> _DOCUMENT PASSAGE_:
WHAT CONGRESS DIDN’T DO
Before it broke camp for its seven-week summer recess, Congress passed legislation to address the nation’s epidemic of opioid addiction. With more than 28,600 overdose deaths in 2014, an army of addicts uncovered or insufficiently covered by health care insurance, and a health system that lacks adequate capacity to meet today’s substance abuse treatment needs, President Obama had pressed Congress to provide $1.1 billion in new money, most of which would go to the states to support medically-assisted treatment (MAT) of opioid addiction.
After painful compromises had been worked out in both houses and the conference committee, the measure was passed and sent to the President. It authorizes the federal government to make grants to the states for addiction treatment and prevention programs, but fails to appropriate the funds for them. Although there was strong pressure—and clearly need—for an immediate appropriation, the summer recess began without it. House Republicans say they will appropriate $581 million (far less than the $1.1 billion requested by the administration) when they return to Washington, but there is no guarantee that this promise will survive the haggling over appropriations that comes as the government’s fiscal year winds down at the end of September.
WHAT CONGRESS AND HHS DID DO
As part of the addiction treatment measure, Congress has made it possible for physician assistants and nurse practitioners to prescribe buprenorphine for patients in opioid treatment programs (OTPs). In a more significant move, the Department of Health and Human Services (HHS) increased the number of patients for whom authorized physicians (and now their surrogates) can prescribe buprenorphine step-down medications (such as Suboxone) from 100 patients to 275.
Threatened to be lost in the shuffle is the federal requirement that opioid treatment programs offering medically assisted treatment (MAT) provide “a range of services to reduce, eliminate, or prevent the use of illicit drugs, potential criminal activity and/or the spread of infectious disease.”
Bear in mind that the key word in medically assisted treatment is “assisted.” Medication itself is not treatment. SAMHSA (Substance Abuse and Mental Health Services Administration) defines medically assisted treatment as “the use of medications, in combination with counseling and behavioral therapies to provide a ‘whole patient approach’ to substance use disorders.” HHS requires physicians seeking to increase their patient limit to “attest” that they will “adhere to evidence-based treatment guidelines.”
It is not likely, however, that much in the way of behavioral healthcare services will be available at the “Suboxone clinics” now proliferating in states hit hard by the opioid abuse epidemic. And the prescription of buprenorphine’s step-down (and addictive) medications to an expanding list of patients troubles a good many health officials there. As the medical director of Tennessee’s Department of Mental Health and Substance Abuse Services warns, “I think the focus has been so much on expanding treatment and getting treatment out to people, that they really haven’t focused on some of the unintended consequences.”
HIGH RISK MUNCHIES
Pot is all too often good for a giggle, but news about marijuana edibles from the National Poison Data System is anything but humorous. Reporting on “single substance exposure calls” for marijuana cookies, candies and the like between January 2013 and December 2015, the poison service found 430 calls nationally with more than half from the two states that have legalized recreational marijuana use. There were 166 calls from Colorado and 96 from Washington, with the number of calls increasing over the course of the study. The age group found most at risk were children under five, who were the subjects of 109 calls. Lethargy, rapid heartbeat, and agitation were the most common symptoms. Three exposed patients (including a four-year-old) had to be intubated, half were hospital treated and released, and three admitted to a critical care unit. Our friends at NFIA (National Families in Action) and SAM (Smart Approaches to Marijuana) alerted us to the Poison Center’s report and also to news about Défoncé Chocolatier’s high end marijuana chocolates (see below).

> _EXTRACTED INFORMATION_:
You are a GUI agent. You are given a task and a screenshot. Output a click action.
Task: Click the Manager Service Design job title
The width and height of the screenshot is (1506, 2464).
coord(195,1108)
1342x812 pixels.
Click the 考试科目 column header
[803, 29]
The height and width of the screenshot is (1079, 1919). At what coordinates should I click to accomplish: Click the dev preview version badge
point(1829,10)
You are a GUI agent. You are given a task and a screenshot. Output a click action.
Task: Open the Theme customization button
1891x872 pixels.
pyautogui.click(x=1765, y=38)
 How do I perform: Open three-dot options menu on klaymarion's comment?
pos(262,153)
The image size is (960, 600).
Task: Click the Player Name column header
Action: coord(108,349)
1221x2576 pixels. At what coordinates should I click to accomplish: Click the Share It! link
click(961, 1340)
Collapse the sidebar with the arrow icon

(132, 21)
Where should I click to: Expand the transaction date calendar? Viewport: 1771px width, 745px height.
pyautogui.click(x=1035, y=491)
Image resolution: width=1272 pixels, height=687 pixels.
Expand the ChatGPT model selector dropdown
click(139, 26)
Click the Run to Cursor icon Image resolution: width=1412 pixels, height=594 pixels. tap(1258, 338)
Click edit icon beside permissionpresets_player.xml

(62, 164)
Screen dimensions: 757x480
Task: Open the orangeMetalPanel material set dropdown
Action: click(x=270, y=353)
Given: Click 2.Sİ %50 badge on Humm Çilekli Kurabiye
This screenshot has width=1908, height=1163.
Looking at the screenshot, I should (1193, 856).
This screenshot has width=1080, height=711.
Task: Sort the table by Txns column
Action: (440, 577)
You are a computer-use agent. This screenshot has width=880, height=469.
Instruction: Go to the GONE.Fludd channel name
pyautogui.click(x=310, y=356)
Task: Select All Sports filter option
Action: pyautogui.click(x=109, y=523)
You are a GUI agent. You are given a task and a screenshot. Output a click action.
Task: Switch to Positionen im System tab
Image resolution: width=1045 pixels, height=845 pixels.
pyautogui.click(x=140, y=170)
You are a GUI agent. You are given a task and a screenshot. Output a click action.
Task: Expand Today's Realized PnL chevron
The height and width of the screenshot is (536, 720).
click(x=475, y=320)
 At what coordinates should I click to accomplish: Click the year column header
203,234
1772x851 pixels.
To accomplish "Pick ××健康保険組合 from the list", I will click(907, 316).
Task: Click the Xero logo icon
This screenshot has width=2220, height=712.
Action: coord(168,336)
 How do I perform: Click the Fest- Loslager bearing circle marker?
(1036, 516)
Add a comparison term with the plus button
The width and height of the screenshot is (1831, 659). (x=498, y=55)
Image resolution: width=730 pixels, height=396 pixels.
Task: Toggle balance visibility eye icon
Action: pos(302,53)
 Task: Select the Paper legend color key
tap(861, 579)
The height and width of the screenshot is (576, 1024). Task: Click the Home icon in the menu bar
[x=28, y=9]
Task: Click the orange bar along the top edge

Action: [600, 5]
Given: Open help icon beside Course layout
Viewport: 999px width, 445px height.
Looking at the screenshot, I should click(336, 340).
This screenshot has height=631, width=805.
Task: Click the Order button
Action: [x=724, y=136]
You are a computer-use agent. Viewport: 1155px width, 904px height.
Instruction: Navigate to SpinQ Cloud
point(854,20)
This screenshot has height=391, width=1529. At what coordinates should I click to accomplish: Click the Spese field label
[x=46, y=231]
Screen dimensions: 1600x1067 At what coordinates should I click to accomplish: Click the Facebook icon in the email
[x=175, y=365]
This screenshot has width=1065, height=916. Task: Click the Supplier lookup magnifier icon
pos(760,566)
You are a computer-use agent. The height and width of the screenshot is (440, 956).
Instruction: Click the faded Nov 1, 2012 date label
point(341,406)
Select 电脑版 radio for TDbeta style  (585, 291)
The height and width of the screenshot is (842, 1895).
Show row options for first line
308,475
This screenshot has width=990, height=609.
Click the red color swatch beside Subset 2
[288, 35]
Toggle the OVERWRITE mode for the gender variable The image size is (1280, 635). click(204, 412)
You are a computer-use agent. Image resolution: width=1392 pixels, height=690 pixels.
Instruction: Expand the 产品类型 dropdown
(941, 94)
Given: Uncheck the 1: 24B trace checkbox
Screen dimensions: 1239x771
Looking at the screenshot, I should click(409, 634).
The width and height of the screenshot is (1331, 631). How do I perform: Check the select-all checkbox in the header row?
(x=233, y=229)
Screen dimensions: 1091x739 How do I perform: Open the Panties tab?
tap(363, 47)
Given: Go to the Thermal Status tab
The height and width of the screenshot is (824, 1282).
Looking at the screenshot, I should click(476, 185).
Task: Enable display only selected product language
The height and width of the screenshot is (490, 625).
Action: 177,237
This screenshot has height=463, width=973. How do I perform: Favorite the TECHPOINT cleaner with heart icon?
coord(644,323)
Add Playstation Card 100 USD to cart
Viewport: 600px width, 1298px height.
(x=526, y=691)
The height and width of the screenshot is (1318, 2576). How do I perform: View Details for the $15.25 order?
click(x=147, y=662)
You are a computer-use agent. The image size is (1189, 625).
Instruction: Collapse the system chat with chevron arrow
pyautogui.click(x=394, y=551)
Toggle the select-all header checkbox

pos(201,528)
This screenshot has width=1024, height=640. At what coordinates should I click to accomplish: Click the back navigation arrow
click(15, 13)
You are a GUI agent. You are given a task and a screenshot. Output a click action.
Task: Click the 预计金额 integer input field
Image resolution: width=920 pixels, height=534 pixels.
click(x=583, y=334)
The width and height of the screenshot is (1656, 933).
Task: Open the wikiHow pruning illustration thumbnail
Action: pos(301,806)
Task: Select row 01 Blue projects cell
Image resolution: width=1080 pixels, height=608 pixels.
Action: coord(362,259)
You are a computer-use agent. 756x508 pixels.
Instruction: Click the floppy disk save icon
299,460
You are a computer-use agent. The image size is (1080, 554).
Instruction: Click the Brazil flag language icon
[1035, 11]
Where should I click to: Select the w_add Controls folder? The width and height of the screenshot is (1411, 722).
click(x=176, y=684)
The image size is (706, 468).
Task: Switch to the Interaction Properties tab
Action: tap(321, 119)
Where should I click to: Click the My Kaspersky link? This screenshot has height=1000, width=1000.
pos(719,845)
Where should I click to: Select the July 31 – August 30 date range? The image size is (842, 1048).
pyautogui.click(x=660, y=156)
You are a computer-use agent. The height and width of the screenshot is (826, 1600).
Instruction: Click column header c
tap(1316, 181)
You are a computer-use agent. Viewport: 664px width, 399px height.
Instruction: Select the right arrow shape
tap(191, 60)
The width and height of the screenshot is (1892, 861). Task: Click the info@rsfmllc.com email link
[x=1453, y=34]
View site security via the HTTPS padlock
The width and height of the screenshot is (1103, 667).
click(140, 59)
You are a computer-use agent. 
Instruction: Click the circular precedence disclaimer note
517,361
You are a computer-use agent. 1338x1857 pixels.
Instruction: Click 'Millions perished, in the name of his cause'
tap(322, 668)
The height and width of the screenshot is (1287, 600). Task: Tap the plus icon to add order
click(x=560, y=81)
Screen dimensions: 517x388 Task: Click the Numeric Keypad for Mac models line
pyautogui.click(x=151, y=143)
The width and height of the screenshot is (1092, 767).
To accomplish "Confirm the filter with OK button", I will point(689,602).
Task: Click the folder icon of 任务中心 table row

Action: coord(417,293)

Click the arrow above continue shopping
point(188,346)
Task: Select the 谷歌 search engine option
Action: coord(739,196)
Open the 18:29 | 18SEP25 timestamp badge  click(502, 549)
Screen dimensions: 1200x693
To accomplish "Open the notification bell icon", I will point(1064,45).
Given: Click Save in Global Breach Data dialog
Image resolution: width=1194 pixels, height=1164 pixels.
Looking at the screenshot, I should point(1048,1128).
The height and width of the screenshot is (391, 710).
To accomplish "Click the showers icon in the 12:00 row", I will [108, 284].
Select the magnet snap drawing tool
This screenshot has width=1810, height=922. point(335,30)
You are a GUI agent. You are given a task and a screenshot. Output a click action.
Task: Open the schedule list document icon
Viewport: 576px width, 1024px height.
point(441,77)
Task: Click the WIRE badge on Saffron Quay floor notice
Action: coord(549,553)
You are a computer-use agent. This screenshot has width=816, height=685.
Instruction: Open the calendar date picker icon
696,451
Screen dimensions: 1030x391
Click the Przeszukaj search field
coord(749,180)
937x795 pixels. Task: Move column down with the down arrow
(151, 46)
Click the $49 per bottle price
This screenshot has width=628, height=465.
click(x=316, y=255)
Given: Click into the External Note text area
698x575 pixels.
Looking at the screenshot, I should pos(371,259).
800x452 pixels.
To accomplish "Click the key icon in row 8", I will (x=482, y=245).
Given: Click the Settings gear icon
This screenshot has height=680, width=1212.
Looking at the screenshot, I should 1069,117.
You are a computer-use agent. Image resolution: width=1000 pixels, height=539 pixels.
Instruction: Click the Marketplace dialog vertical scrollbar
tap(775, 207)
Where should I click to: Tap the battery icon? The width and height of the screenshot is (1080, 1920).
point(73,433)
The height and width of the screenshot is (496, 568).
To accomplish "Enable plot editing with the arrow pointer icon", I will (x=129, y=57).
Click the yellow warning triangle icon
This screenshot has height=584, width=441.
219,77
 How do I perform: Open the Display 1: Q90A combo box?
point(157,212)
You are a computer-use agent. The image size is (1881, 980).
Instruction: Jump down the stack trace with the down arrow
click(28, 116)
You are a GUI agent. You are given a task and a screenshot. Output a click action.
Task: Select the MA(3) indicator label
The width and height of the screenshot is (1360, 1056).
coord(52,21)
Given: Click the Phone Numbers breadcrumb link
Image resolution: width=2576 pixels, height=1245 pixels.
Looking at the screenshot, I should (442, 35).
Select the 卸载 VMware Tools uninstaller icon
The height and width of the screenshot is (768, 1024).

> _PROBLEMS AND TASKS_:
1. Render this sentence from the drug policy text in Spanish: "Lethargy, rapid heartbeat, and agitation were the most common symptoms."
2. Reproduce the part of the drug policy text that opens with the words containing "After painful compromises" and closes with "end of September.".

> _ANSWERS FOR THIS EXERCISE_:
1. El letargo, el ritmo cardíaco acelerado y la agitación fueron los síntomas más comunes.

2.
After painful compromises had been worked out in both houses and the conference committee, the measure was passed and sent to the President. It authorizes the federal government to make grants to the states for addiction treatment and prevention programs, but fails to appropriate the funds for them. Although there was strong pressure—and clearly need—for an immediate appropriation, the summer recess began without it. House Republicans say they will appropriate $581 million (far less than the $1.1 billion requested by the administration) when they return to Washington, but there is no guarantee that this promise will survive the haggling over appropriations that comes as the government’s fiscal year winds down at the end of September.